Superman może się schować |
Autorzy komiksu sami jawią się
jako niesamowicie wyluzowani, piekielnie inteligentni i niekiedy cyniczni
artyści, dla których nie istnieje żadne tabu. Już na wstępie, w krótkiej
przedmowie do jubileuszowego, dwudziestego numeru, dają czytelnikowi popalić.
Jednak nawet jeśli sami wytykają swoim czytelnikom 'słuszny', a przynajmniej
dorosły wiek, ten zeszyt z pewnością nie jest przeznaczony dla dzieci.
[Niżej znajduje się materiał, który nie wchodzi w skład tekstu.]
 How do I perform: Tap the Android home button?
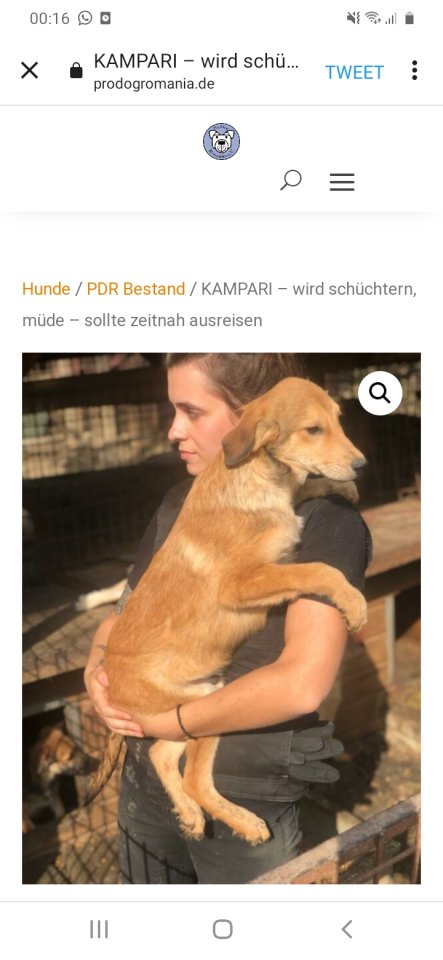coord(222,929)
"Syfon i papierosy" to opowieść w 100% dla czytelników pełnoletnich!
Mamy
tutaj kilka komiksów – „Au Renoir les Requins”, „Kondor. Pierwszy trop” i „Najlepszy
Superbohater Nieanglojęzyczny”, a także krótkie przerywniki. Pierwsza historia
opowiada o pokonaniu niezwyciężonego rekina i jest to opowieść na poły
fantastyczna i grozy. Druga to kryminał opowiadający o napadzie na bank i
pierwszym śledztwie Gondora, w 1982 roku milicyjnego żółtodzioba (w trakcie tej pełnej
zwrotów akcji i napięcia historii wskazane palenie papierosów). Historia przepełniona jest absurdami PRL-u i jest wyjątkowo zabawna :) Zaś trzecia to
taki krótki, prześmiewczy skecz ilustrujący współczesne „celebrytowanie”.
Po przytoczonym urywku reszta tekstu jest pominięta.